The downturn in investment also affected domestic outlays, according to Sakib Sherani, economist and CEO of market analysis firm Macro Economic Insights. “It’s not just the FDI. It’s the overall investment climate,” he says.

Several factors caused the drop—with the threat of terrorism heading the list, according to Huma Yusuf, senior analyst at Control Risks, a global risk consultancy. The country’s long-running energy shortage comes in a close second. Pakistan has a daily average 6000 megawatt hydroelectricity shortfall. Power outages in summer can last for 12 to 15 hours a day and 4 to 6 hours or more at other times, meaning that factories operate well below capacity.

The ongoing natural gas dispute—as the government has tried to raise rates and some suppliers have subsequently cut off supply—compounds the problem: Many industries had seen gas as an antidote to electricity shortages. Now a complicated system of gas allocation varies by sector and location. Further confusing the issue, bribery and political connections can lead a company to receive more gas than its formal allocation.

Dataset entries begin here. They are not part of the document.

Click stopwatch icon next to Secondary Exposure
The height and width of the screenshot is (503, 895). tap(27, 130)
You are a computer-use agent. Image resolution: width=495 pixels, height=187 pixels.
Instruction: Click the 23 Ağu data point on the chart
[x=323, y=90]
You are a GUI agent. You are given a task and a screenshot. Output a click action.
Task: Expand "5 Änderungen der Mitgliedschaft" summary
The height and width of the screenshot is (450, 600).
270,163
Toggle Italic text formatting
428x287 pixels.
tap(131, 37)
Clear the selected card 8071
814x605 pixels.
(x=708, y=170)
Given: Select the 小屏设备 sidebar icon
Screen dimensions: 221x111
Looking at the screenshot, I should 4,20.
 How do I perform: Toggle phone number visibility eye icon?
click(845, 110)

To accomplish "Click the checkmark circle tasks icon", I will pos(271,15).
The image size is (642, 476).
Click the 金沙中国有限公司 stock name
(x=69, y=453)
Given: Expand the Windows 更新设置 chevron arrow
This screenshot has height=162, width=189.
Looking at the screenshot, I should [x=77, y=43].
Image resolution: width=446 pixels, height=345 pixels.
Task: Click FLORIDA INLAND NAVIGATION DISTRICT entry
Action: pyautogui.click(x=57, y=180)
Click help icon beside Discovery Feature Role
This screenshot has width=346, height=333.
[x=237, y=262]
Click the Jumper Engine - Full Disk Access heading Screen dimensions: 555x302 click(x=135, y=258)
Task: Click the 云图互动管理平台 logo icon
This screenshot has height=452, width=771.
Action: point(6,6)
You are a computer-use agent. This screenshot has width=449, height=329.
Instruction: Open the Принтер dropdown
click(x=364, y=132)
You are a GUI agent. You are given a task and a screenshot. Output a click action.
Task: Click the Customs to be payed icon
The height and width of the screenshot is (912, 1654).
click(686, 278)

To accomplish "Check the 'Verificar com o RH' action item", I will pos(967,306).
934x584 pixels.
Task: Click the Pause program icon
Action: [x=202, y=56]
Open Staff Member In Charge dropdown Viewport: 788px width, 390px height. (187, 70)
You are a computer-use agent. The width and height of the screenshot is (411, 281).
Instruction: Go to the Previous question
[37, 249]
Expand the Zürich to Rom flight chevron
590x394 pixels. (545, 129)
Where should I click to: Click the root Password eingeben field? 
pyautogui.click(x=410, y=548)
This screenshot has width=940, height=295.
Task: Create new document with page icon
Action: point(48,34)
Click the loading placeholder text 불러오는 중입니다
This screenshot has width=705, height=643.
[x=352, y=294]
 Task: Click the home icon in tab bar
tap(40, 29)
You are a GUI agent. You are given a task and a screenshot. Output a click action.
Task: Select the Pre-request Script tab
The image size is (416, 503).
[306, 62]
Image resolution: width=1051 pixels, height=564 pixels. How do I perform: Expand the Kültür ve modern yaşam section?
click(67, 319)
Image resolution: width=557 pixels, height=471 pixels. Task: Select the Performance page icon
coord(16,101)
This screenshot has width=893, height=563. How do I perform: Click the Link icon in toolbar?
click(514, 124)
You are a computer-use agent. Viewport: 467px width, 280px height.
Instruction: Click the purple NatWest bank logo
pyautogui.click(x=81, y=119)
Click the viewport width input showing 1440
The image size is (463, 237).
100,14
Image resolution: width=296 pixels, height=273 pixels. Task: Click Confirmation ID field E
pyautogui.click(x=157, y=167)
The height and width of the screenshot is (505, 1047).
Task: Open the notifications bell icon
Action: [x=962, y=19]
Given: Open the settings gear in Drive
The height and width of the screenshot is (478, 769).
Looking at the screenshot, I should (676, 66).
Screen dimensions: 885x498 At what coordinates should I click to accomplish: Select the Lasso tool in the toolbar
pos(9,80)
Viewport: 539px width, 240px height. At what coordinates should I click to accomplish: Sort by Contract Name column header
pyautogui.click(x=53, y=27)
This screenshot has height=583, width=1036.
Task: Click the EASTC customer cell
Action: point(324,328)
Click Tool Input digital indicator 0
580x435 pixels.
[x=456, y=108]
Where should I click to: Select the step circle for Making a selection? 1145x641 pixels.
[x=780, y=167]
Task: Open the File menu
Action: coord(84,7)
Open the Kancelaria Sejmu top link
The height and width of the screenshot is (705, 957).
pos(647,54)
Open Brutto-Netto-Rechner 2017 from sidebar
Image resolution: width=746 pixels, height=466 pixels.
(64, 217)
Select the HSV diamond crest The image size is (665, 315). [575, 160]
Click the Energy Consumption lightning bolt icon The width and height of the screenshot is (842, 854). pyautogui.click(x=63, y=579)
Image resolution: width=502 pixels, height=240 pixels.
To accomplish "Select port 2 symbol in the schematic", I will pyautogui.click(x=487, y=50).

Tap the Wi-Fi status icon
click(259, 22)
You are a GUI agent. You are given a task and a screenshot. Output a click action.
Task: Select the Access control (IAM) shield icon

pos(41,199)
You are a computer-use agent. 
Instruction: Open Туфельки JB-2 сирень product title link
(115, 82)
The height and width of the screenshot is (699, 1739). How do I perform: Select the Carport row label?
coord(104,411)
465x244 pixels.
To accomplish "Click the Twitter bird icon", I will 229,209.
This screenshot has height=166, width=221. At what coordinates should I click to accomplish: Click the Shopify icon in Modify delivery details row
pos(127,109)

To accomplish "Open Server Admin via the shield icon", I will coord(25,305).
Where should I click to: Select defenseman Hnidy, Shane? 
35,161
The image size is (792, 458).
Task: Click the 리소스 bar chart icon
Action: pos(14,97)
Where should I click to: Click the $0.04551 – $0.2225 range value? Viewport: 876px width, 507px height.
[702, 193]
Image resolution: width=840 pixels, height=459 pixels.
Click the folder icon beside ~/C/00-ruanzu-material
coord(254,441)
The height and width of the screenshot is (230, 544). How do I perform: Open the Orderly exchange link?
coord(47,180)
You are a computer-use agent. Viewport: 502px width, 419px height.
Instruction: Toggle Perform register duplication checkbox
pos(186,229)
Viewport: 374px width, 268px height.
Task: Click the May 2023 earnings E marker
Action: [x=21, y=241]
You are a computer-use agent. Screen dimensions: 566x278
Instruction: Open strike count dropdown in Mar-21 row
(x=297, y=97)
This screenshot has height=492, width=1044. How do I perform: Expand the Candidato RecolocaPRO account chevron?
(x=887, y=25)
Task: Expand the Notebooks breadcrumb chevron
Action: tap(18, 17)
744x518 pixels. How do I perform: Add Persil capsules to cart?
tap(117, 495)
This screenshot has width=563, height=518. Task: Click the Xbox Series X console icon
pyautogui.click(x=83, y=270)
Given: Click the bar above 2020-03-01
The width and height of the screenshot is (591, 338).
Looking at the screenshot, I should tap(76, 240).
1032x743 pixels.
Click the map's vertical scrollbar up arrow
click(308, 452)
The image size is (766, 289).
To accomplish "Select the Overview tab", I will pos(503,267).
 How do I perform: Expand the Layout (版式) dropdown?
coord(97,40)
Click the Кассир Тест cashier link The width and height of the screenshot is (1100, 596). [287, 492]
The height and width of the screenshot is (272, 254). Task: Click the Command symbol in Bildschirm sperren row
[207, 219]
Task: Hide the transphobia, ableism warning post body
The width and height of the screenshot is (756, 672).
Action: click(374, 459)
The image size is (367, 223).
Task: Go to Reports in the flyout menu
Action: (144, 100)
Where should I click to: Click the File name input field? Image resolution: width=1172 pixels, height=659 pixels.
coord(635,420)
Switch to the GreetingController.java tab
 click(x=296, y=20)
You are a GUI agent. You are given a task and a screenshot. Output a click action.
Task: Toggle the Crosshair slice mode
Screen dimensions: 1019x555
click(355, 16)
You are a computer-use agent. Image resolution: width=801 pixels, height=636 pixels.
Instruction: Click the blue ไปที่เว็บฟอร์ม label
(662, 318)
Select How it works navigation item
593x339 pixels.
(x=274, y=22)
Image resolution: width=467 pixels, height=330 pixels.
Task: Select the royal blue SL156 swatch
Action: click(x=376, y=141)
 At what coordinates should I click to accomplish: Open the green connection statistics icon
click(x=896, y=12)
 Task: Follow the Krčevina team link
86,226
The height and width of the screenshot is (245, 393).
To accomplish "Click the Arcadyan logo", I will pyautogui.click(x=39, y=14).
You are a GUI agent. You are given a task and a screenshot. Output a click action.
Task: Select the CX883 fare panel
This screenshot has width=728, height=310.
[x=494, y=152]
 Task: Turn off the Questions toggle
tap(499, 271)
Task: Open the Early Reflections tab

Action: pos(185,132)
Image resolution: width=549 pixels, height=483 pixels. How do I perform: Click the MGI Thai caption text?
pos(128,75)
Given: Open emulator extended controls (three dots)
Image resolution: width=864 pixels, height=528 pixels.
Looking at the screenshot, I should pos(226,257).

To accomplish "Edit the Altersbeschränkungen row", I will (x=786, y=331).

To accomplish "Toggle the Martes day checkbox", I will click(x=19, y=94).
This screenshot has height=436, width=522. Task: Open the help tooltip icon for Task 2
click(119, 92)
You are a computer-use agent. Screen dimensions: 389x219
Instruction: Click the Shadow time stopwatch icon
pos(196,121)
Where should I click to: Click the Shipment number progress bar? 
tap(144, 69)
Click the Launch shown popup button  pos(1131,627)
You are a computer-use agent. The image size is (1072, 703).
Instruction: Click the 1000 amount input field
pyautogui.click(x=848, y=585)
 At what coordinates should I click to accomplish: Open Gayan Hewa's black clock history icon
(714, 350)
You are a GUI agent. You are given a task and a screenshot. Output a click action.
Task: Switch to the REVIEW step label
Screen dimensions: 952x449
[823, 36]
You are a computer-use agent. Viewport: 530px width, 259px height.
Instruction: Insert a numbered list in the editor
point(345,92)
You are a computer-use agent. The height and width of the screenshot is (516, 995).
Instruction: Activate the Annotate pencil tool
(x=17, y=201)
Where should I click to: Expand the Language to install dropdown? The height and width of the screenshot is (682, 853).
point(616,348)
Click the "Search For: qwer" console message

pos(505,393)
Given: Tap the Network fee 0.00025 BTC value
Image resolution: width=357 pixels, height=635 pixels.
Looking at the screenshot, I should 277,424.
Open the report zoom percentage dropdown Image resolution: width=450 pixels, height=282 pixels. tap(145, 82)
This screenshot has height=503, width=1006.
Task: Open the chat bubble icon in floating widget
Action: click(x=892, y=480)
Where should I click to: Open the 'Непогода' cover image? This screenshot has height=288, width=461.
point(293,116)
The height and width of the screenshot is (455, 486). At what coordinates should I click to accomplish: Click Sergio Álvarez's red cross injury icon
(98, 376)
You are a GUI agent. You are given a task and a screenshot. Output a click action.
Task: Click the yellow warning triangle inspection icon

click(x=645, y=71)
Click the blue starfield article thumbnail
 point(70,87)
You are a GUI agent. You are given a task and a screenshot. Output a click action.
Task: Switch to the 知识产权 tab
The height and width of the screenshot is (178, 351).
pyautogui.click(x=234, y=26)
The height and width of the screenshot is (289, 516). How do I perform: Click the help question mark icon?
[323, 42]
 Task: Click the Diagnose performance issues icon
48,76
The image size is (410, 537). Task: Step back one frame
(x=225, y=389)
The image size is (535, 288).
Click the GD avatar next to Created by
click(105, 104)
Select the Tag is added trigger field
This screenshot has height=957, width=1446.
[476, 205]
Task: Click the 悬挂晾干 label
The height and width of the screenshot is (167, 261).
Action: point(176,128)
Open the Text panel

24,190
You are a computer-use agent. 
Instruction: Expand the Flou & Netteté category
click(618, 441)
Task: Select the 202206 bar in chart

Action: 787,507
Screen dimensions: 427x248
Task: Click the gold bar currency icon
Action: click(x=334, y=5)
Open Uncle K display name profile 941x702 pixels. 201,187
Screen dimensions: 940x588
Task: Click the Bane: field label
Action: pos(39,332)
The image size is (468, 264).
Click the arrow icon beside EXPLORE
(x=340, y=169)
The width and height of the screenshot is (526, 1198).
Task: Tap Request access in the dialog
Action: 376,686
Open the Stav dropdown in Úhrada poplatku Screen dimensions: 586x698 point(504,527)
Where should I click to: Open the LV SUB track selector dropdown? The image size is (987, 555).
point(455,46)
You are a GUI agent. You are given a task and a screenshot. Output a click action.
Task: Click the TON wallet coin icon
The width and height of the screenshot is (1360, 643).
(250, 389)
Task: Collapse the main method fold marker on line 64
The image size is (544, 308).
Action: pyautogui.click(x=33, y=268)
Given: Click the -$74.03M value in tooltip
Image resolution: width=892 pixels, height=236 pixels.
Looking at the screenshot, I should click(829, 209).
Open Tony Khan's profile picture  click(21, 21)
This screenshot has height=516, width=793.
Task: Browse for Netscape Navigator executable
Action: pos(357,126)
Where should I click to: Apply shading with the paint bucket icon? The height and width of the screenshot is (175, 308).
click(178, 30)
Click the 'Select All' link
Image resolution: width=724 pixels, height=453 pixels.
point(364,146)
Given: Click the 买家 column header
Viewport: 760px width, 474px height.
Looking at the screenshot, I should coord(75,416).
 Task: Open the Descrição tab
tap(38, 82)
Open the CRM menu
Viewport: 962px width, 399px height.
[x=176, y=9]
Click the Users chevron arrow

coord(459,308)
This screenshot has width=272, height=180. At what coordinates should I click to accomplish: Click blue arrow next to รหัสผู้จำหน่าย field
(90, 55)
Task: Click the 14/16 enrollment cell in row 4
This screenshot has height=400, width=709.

Specific incidents also compound investor apprehensions about Pakistan. In a case that ran from 2009 to 2013, the Pakistan Supreme Court voided a $500 million contract for the Reko Diq mining project, 75% controlled by a consortium consisting of Chilean company Antofagasta and Canadian firm Barrick Gold. “That was a very alarming disincentive,” Yusuf recalls, adding that the government is trying to reassure investors that such a fiasco will not happen again.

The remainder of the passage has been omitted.